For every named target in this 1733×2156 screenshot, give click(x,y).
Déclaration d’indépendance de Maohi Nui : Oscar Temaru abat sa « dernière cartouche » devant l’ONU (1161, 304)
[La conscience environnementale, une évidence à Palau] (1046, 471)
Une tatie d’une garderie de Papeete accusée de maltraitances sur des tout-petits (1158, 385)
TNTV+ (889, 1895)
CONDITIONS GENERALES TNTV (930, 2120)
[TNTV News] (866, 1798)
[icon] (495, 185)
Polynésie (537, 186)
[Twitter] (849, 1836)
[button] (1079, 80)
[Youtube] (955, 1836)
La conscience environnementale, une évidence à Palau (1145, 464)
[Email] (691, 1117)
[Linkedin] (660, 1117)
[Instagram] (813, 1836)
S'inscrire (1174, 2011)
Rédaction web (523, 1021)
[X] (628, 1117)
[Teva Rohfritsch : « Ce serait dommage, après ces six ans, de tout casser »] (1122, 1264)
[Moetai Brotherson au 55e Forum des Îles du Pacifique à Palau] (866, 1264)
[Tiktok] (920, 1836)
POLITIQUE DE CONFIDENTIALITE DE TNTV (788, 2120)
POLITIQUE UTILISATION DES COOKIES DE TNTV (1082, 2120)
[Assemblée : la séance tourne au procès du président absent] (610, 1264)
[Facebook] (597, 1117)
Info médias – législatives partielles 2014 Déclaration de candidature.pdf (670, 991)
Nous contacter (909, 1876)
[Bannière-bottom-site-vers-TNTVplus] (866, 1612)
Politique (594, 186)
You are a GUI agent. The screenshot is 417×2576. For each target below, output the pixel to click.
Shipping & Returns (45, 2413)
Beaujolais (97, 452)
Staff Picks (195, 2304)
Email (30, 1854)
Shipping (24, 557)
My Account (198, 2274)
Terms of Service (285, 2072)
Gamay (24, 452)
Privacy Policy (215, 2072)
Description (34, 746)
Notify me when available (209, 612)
━━━
Assignment >> Where the listing above reaches the line that contains "Rédaction web (523, 1021)", start retyping, and finish with the line that contains "POLITIQUE DE CONFIDENTIALITE"; reproduce those lines exactly and no others.

Reply >>
Rédaction web (523, 1021)
[X] (628, 1117)
[Teva Rohfritsch : « Ce serait dommage, après ces six ans, de tout casser »] (1122, 1264)
[Moetai Brotherson au 55e Forum des Îles du Pacifique à Palau] (866, 1264)
[Tiktok] (920, 1836)
POLITIQUE DE CONFIDENTIALITE DE TNTV (788, 2120)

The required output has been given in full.